Entering edit mode
20 months ago
Nemo
•
0
Hi,
I have rna-sequenced data from covid patients. I am using hisat2 for aligning the reads to reference. So, the resulted bam files after indexing are now ready. I would like to use gatk happlotypecaller for extracting variants from my bam files.
First, before calling haplotypecaller should I do any further analysis on my bam files?
Second, in the gatk forum HaplotypeCaller I see the sample commands but I noticed they are for DNA seq data. So, it means I cannot use gatk haplotypecaller for rna seq data? If yes, can you give me an example what would be the value for -ERC flag? if no, what else should I use?

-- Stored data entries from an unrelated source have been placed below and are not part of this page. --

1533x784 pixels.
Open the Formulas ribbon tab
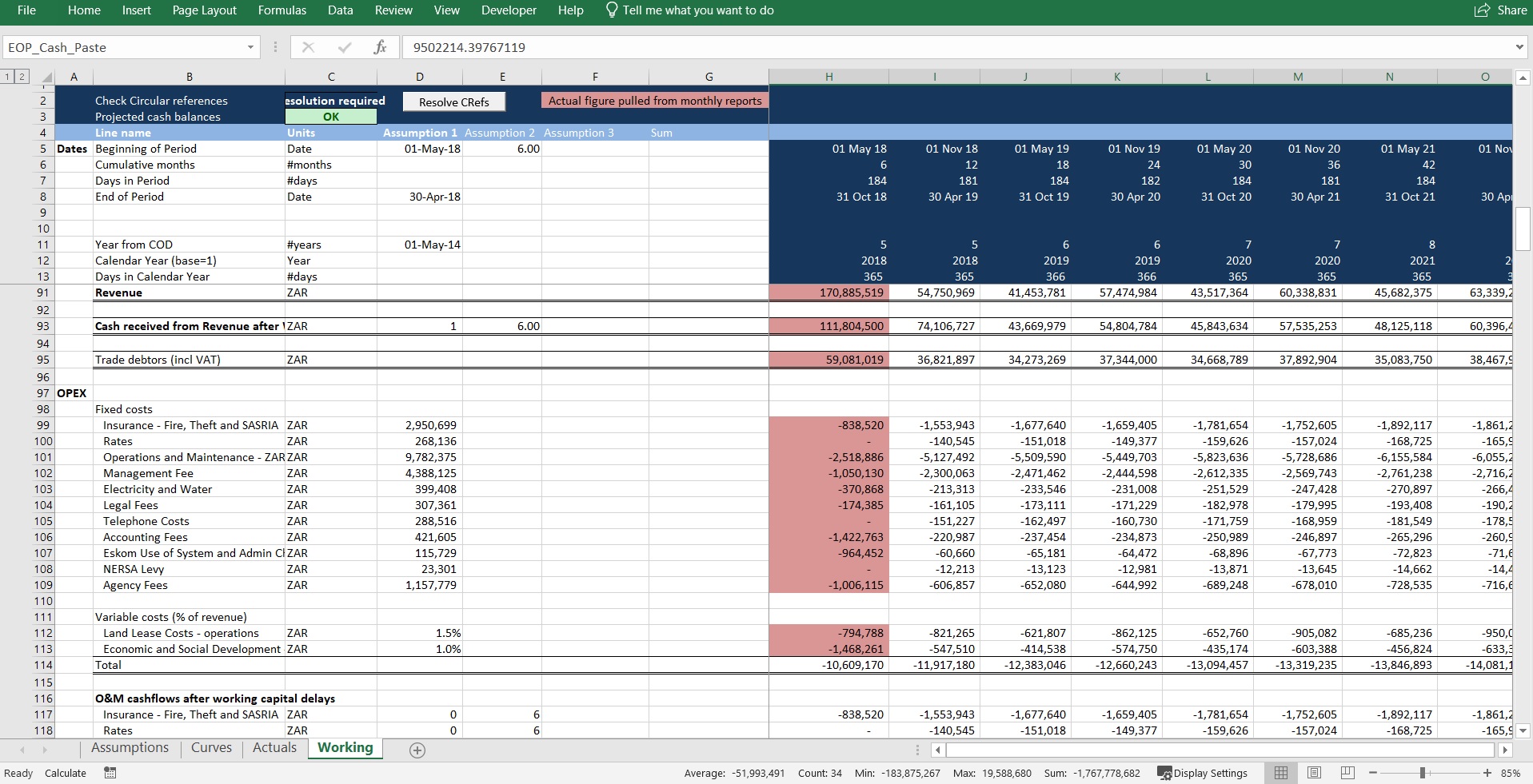(x=281, y=10)
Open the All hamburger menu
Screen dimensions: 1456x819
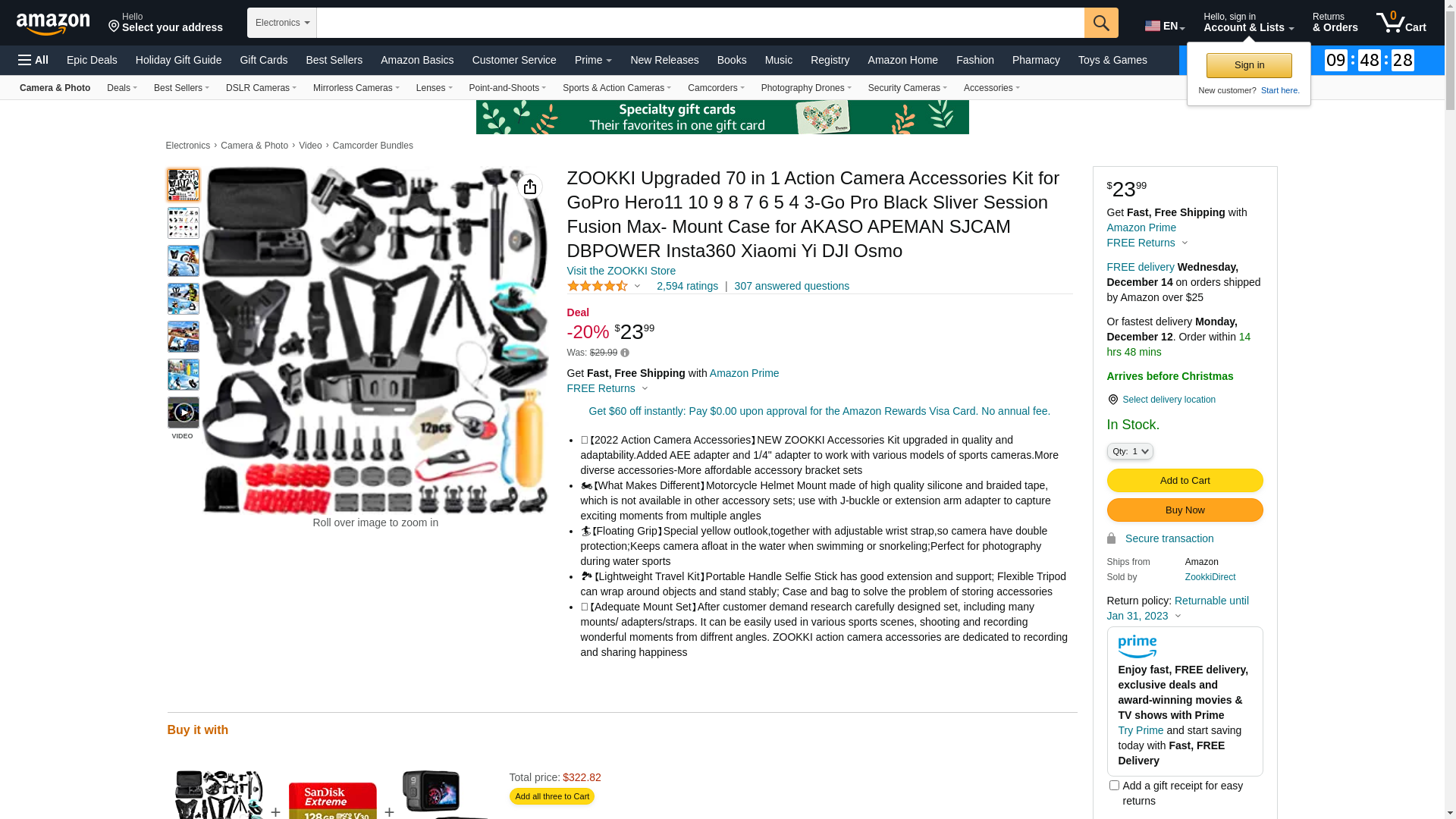pyautogui.click(x=33, y=60)
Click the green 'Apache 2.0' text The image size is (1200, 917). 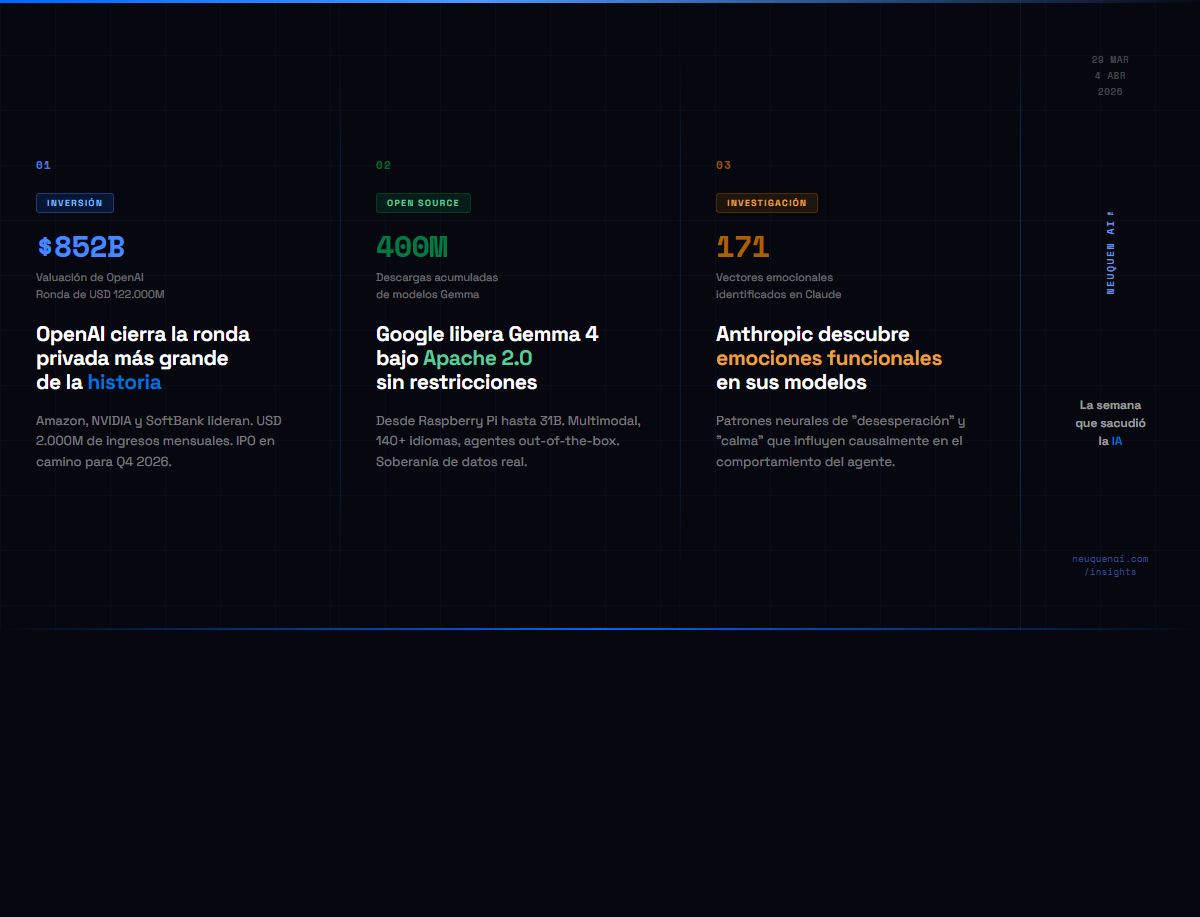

Thanks in advance for any help.
You can use HC for RNAseq data.
Did you try Googling your question? I Googled "variant calling from rnaseq gatk" and the first result is this: https://gatk.broadinstitute.org/hc/en-us/articles/360035531192-RNAseq-short-variant-discovery-SNPs-Indels-
thanks @Ram, yes I searched for my question, and I read the link you sent. As I found I can use gatk haplotypecaller (I am skeptical yet) but I dont know what option should I pick for -ERC flag, and what is the differences? Can you confirm that I can use gatk haplotypecaller for my rna seq data?, and guide me on choosing the right option for -ERC flag?
Also, can you please send me a link to the HC tool you suggested?
I should have been clearer - I used HC as short for HaplotypeCaller. I'm used to using that because when I started off, pipelines were using UnifiedGenotyper and I was comparing the two. Instead of typing those every time, I would say UG vs HC. I think that short form is used widely as well, since Googling "gatk hc" brings up a ton of HaplotypeCaller articles.
Anyway, there is a best practices article for GATK + Variant Calling + RNAseq data. That might help although from what I recall, GATK variant calling using RNAseq data is not well developed compared to using WGS/WES data. I recall using samtools/bcftools to call variants on RNAseq BAMs to check for concordance with MuTect2 and being sorely disappointed at the lack of concordance. You may not want to do variant calling with RNAseq.